Here’s a primer on what you should know about us.

MainStreetParade,Flags,Wagons,BrooksHouseBalcony,NIHawleySetting the Historical Scene

  • Situated where the Connecticut and West Rivers meet on lands had been used by Abenaki tribe prior to arrival of European settlers in early 1700s
  • In mid-1700s the Abenaki sided with the French in the French and Indian Wars
  • In 1724 Lt. Governor William Dummer of the Massachusetts Bay Colony built Fort Dummer as protection against the Abenaki
  • War ended in 1725 with the driving north to Quebec of the Abenaki
  • In 1728 the fort was converted into a trading post for commerce with friendly Abenaki who had remained behind
  • War broke out again in 1744 and lasted until 1748
  • Troops manned the fort until 1750
  • Three years later the area around the fort became a New Hampshire grant and was charted on the day after Christmas 1753 – the first “town” in Vermont
  • It was named Brattleborough after Col.

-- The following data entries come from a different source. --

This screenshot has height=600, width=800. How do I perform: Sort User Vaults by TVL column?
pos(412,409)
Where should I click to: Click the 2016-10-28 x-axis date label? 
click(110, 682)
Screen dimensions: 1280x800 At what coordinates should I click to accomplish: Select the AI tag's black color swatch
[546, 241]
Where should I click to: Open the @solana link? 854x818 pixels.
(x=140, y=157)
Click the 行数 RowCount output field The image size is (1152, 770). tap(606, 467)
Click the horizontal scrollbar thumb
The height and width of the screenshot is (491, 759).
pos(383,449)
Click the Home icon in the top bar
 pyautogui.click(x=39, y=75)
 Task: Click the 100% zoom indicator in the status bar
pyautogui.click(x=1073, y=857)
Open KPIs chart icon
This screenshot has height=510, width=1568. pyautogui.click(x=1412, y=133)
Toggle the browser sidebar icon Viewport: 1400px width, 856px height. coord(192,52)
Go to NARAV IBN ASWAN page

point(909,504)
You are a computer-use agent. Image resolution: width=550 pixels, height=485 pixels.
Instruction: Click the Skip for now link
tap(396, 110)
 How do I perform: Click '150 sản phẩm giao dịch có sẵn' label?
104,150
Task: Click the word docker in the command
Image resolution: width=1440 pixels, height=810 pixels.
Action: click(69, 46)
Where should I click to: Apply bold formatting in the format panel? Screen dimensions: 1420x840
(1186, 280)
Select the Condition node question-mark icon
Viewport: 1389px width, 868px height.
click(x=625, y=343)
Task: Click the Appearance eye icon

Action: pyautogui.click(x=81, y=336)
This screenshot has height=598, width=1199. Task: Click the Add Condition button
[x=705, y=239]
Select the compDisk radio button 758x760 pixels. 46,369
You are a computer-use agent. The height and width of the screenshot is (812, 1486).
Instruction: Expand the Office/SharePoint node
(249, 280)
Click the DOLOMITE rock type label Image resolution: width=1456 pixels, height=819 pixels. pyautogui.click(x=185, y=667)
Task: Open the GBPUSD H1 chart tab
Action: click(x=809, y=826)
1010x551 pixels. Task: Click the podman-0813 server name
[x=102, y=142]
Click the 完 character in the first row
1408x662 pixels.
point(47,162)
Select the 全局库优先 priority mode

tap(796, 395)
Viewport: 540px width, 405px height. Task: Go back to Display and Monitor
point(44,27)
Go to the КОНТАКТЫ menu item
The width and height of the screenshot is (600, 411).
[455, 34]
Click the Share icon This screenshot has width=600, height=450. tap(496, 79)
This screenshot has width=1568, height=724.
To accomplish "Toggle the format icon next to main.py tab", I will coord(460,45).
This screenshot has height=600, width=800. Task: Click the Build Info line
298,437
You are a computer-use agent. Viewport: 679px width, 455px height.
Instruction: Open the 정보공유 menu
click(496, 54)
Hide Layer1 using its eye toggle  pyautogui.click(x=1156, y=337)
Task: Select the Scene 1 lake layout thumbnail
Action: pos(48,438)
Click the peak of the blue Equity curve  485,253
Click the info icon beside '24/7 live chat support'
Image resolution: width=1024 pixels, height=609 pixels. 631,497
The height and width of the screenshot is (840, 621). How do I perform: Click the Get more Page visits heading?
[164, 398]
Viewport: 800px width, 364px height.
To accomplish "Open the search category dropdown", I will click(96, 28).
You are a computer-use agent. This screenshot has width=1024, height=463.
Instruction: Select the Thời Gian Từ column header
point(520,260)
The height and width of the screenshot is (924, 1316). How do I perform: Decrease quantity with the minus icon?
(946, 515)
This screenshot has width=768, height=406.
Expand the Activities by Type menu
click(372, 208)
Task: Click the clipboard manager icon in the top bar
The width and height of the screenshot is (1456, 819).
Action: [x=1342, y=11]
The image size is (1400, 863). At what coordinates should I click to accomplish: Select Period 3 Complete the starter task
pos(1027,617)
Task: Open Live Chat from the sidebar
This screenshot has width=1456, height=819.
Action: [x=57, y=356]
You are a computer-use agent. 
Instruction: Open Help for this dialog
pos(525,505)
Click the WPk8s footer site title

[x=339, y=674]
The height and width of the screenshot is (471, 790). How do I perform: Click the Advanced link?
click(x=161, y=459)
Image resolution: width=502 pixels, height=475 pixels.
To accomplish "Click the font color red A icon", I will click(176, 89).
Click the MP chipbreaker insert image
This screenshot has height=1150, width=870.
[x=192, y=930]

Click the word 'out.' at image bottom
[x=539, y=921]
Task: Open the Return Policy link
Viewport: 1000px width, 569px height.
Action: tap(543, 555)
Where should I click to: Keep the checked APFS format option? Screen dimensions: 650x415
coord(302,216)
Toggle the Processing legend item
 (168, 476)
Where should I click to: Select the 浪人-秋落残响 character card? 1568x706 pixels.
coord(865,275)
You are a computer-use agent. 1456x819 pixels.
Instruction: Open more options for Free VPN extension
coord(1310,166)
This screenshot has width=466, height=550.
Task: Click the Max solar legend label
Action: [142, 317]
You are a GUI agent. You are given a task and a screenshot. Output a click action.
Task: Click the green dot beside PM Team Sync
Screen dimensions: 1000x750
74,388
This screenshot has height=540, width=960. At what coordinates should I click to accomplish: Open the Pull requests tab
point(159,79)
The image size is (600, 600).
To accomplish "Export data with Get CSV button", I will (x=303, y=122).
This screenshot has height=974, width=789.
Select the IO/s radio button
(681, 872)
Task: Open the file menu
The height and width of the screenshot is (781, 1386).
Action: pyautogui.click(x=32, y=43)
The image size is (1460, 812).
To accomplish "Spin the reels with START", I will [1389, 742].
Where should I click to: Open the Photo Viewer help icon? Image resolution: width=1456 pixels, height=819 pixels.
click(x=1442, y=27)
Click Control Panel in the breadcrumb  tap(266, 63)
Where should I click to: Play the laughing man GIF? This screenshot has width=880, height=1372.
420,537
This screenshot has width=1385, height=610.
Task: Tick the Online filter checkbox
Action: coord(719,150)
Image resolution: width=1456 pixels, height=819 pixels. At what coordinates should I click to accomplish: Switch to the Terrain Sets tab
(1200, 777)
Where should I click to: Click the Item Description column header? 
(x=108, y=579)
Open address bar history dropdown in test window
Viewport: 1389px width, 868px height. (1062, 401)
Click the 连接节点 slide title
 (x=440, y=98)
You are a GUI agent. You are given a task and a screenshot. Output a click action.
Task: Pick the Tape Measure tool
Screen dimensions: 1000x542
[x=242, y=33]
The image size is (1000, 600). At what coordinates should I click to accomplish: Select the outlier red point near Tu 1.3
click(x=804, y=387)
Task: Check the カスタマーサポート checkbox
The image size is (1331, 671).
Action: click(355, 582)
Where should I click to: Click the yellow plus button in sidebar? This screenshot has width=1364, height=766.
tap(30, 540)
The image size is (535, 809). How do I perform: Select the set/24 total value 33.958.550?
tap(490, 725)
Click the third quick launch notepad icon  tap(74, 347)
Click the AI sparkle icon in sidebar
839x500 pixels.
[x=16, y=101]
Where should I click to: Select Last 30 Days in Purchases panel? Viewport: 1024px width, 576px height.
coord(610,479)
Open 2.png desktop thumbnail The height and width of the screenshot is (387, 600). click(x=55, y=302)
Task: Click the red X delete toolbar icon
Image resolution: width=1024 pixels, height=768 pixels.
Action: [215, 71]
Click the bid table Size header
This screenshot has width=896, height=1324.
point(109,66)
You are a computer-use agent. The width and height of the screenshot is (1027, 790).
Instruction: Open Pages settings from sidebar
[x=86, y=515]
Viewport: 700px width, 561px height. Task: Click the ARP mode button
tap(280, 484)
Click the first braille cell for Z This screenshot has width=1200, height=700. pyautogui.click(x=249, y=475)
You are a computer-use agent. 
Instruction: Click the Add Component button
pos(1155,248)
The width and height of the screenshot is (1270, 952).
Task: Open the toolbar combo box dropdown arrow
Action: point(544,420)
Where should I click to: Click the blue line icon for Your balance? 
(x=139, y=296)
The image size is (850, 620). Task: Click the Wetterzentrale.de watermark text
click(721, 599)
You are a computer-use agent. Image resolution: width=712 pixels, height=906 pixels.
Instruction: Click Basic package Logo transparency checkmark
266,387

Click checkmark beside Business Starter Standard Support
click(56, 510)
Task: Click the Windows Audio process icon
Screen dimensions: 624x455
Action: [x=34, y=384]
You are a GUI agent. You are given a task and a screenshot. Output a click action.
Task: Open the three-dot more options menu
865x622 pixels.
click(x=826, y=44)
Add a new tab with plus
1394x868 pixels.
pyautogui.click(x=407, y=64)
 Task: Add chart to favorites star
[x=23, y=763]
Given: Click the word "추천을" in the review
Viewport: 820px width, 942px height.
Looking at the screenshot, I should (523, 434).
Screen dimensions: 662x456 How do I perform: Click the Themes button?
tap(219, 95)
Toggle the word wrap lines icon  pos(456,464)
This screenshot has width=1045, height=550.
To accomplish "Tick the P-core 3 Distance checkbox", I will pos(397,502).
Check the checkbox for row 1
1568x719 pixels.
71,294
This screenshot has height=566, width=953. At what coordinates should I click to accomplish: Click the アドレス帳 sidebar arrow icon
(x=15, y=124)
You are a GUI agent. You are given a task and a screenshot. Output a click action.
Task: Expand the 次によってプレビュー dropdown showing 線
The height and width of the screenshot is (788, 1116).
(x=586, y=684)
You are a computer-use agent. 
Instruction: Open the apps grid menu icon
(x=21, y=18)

William Brattle, Jr. of Boston (who never set foot in his namesake municipality!)

A Town Takes Root…

  • Once hostilities ceased the trade out of Fort Dummer set the stage for increased commercial and residential development
  • In 1771 the first store in Vermont’s opened in Brattleboro
  • In 1784 a post office was established
  • The first Vermont bridge over the Connecticut River to New Hampshire was built in 1804

… and Takes on an Identity in Health and Good Living

  • In 1834 the Brattleboro Retreat for the mentally ill was founded
  • Ten years later the third pure water cure in the country was established in Brattleboro, which then became a curative health resort.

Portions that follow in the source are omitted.